I have 2 GPUs on my system, Device 0: GTX1050(4GB) and Device 1: RTX2070(8GB).
My CUDA/C++ code (where I make use of the thrust library) runs fine on Device 0 but fails to run on Device 1 with the following error:

terminate called after throwing an instance of 'thrust::system::system_error'
  what():  parallel_for failed: cudaErrorLaunchOutOfResources: too many resources requested for launch
Aborted (core dumped)

I specify which device to use in the following manner:
CUDA_VISIBLE_DEVICES=0 ./my_executable

How is it possible for the GPU with larger resources to run out of them?
Am I missing something?

njuffa · September 10, 2020, 5:48pm

How is it possible for the GPU with larger resources to run out of them?

One possibility: The two GPUs are of different architectures, so the machine code generated for the two GPUs from the same source code may require a different number of registers per thread, leading to the launch exceeding the total number of register available per thread block on one of the platforms.

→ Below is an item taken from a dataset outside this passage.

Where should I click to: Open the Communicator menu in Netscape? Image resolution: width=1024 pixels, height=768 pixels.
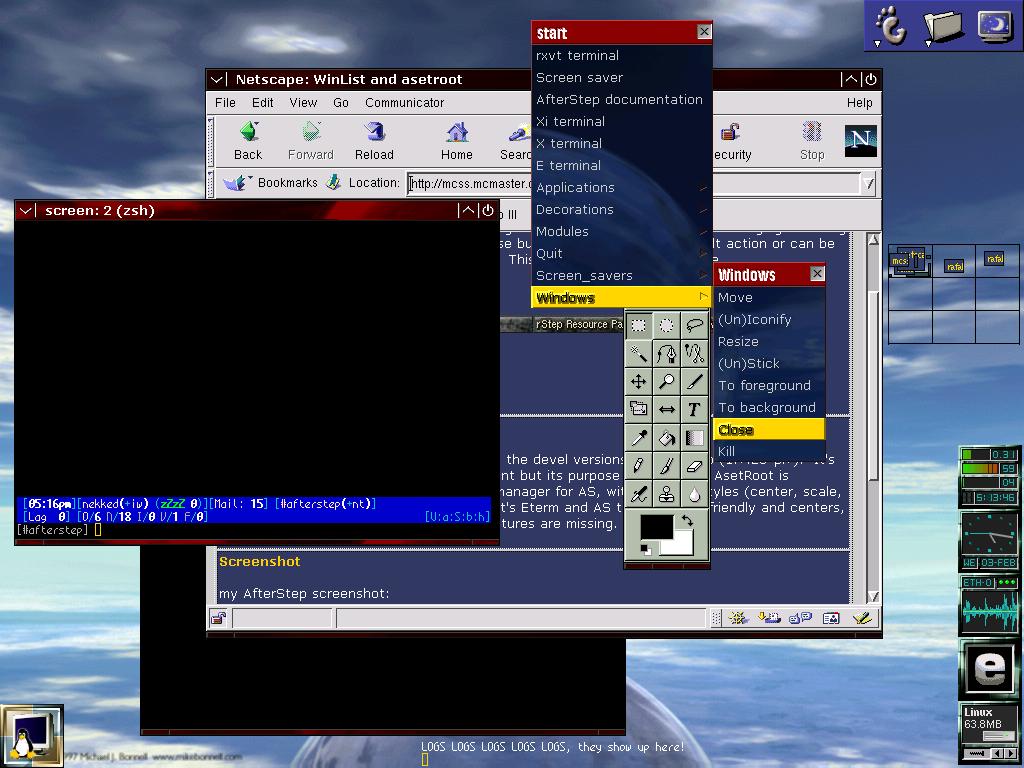(x=404, y=103)
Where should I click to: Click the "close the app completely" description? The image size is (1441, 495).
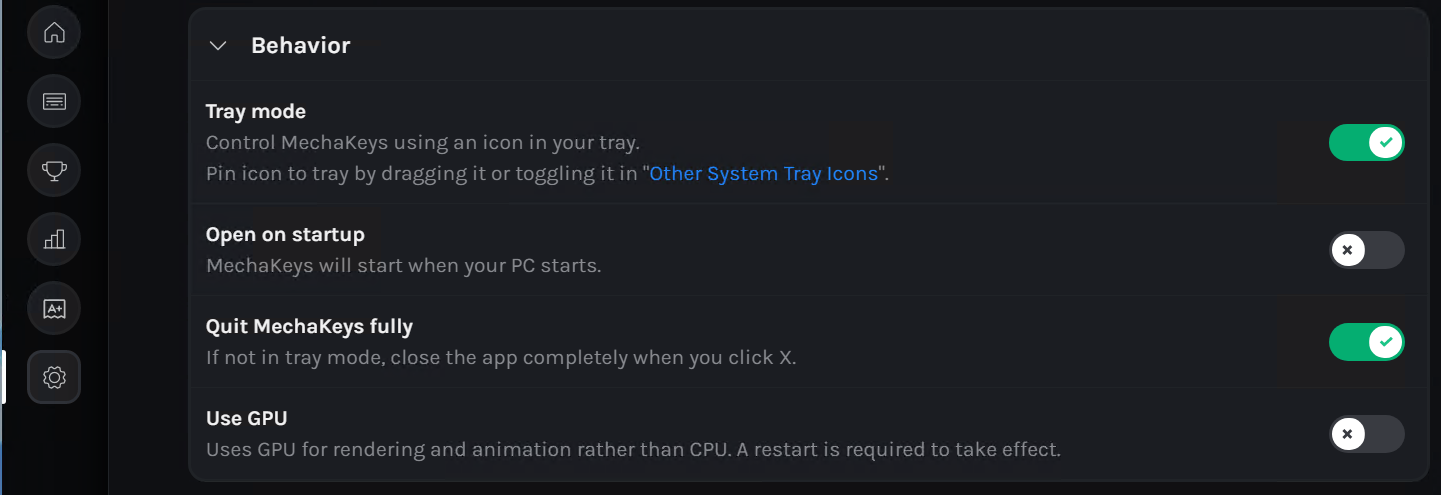pyautogui.click(x=500, y=358)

You would want to examine the number of registers needed for the relevant kernel by adding -Xptxas -v to the nvcc command line, extract the thread block configuration, and then plug that data into the CUDA occupancy calculator:

https://docs.nvidia.com/cuda/cuda-occupancy-calculator/index.html

With close to no information to go by, I won’t even venture a guess whether the root cause is an issue with your code (generally speaking, that is the more likely scenario) or an issue somewhere in NVIDIA’s code.

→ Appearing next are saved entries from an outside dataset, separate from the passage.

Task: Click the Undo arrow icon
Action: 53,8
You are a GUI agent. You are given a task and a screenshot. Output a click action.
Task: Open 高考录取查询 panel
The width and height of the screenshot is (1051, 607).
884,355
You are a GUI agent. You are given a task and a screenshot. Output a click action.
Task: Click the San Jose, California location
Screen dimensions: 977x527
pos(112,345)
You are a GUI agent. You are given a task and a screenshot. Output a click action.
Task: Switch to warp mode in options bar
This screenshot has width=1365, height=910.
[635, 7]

robosmith · September 10, 2020, 9:51pm

I’ve been running a couple of kernels designed for multi-GPU Volta implementation on the single GPU RTX 2070 in my laptop. I was pulling my hair out when it started failing to produce an output for the 2nd launch on the 2070. Even though I could see the memory being written in the debugger, by the time it was copied to the CPU it was all zeros. Worked correctly for the first launch.

Since the target is a multi-GPU Volta machine, I ran the exact same code on that and it worked just fine. It seems like the cudaStreamSynchronize was failing on the 2070 and the copy was occurring before the GPU memory was written by the kernel?

njuffa · September 10, 2020, 10:08pm

@robosmith It seems like your post was intended for another forum thread?

robosmith · September 10, 2020, 10:24pm

No, I was just commenting on another instance in which the RTX 2070 is flaky, cause my code worked on Volta unchanged and as far as I can tell, should have worked on the 2070.

Seems newer generations always take time to get the bugs worked out.

njuffa · September 10, 2020, 10:31pm

I see no indication in this thread that the OP’s RTX2070 is flaky, nor am I aware of reports of general flakiness with the RTX 2070 or any other GPU in the RTX line.

The hardware and CUDA software stack for the Turing architecture have been around for two years and are sufficiently mature at this point. Generally speaking it is safe to assume that any potential “teething issues” have been resolved at this time, and that any issues encountered most likely (not: with certainty) fall into the user error category.